Frente a ellos, un extenso lugar de cultivo se extendía por setecientas u ochocientas leguas cuadradas. La mayor parte de la energía elemental de esta región se concentraba allí, y hasta el cielo sobre ellos se cubría, entre la penumbra grisácea, con un tono ocre cada vez más profundo.
Apenas se acercaron, una figura que irradiaba una poderosa energía se aproximó a gran velocidad para recibirlos. Antes de llegar, una voz anciana se escuchó desde lejos:
—Este viejo, Ku Xian, da la bienvenida a la Gran Princesa.
La figura del recién llegado se manifestó pronto en la percepción espiritual de Yun Che.
Su energía era tan densa como diez mil montañas alzándose juntas, una cultivación en la cima del Reino del Señor Divino, un ser del nivel de Emperador Divino según el conocimiento de Yun Che.
Sin embargo, su apariencia difería por completo de todos los Emperadores Divinos que Yun Che conocía.
Al alcanzar el Reino del Señor Divino, no solo la longevidad se alargaba enormemente, sino que incluso al final de la vida no se manifestaba la senilidad de los mortales.
Como el Santo de la Espada Jun Wuming: cuando murió de vejez, aún tenía ojos brillantes como estrellas y un rostro esculpido como una espada, sin arrugas. Lo único que delataba su avanzada edad era su barba y cabello blancos.
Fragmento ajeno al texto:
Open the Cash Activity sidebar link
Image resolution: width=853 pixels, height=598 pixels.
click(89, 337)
Pero el anciano que emitía energía de la cima del Señor Divino frente a ellos era delgado y seco, con ojos turbios y grises, tez negruzca y marchita, y bajo su amplia túnica se veía una piel áspera como papel de lija, cubierta de extrañas manchas grises.
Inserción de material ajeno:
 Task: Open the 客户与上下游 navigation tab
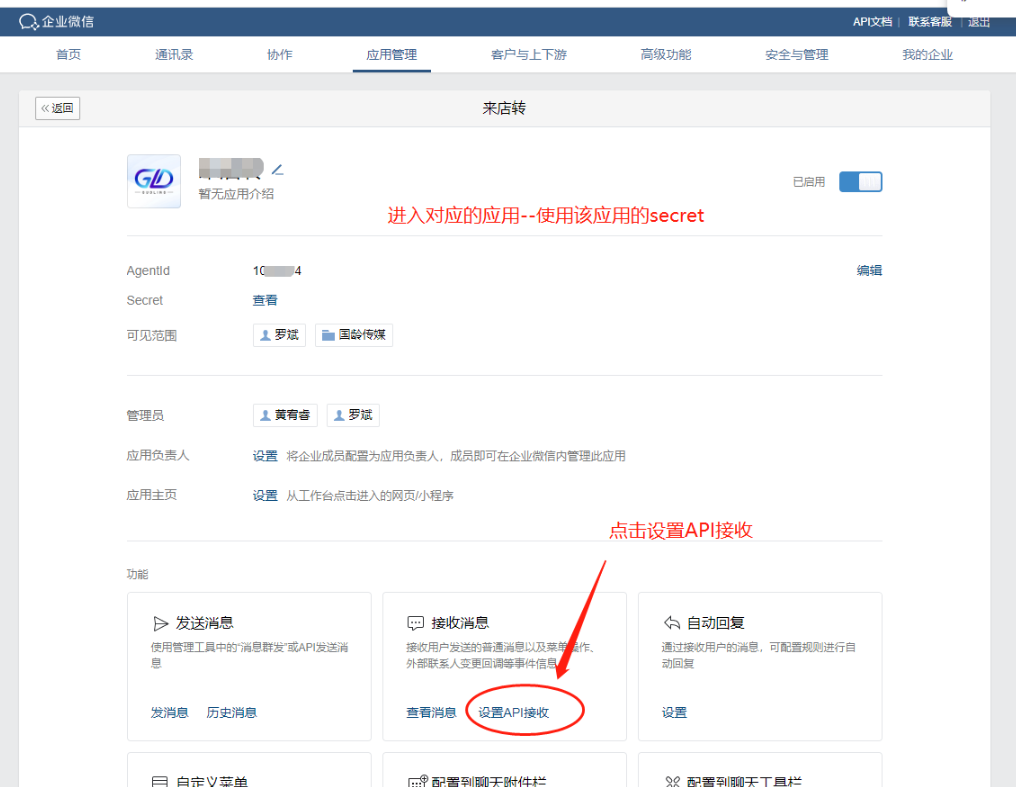click(528, 55)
Parecía como si lo hubieran estado asando en el fuego del Infierno Abrasador durante días y noches, sin rastro de la apariencia o dignidad de un anciano Emperador Divino que Yun Che conociera. Más bien se asemejaba a Yan Yi, Yan Er y Yan San, atormentados durante ochenta mil años en el Mar de Huesos de la Oscuridad Eterna.
Yun Che pensó en silencio: *Viviendo toda una vida en medio del polvo abismal, incluso un ser tan poderoso como un Señor Divino en la cima puede ser erosionado hasta este punto.*
*Se puede imaginar que, bajo la erosión silenciosa del polvo abismal, la vida de los seres del Abismo, incluso en el mismo nivel, debe ser más corta que la de los de mi mundo natal.*
Ante la reverencia del anciano, Helian Lingzhu se apartó apresuradamente: —¡Maestro, no puede ser! Aunque Lingzhu haya regresado a la corte, un día como maestro, toda una vida como padre. Lingzhu no se atrevería a recibir la reverencia de mi maestro.
El anciano negó con la cabeza y dijo con tono cálido: —La Gran Princesa es la nobleza del Imperio...
—Maestro. —Helian Lingzhu se inclinó de nuevo y luego hizo una respetuosa reverencia como discípula—: Así me abruma. Le ruego que, como antes, me llame "Lingzhu".
—¡Jajaja! —Mo Cangying rió a carcajadas—: Maestro, conoces bien el carácter de Lingzhu. Esto no es la corte, así que complácela.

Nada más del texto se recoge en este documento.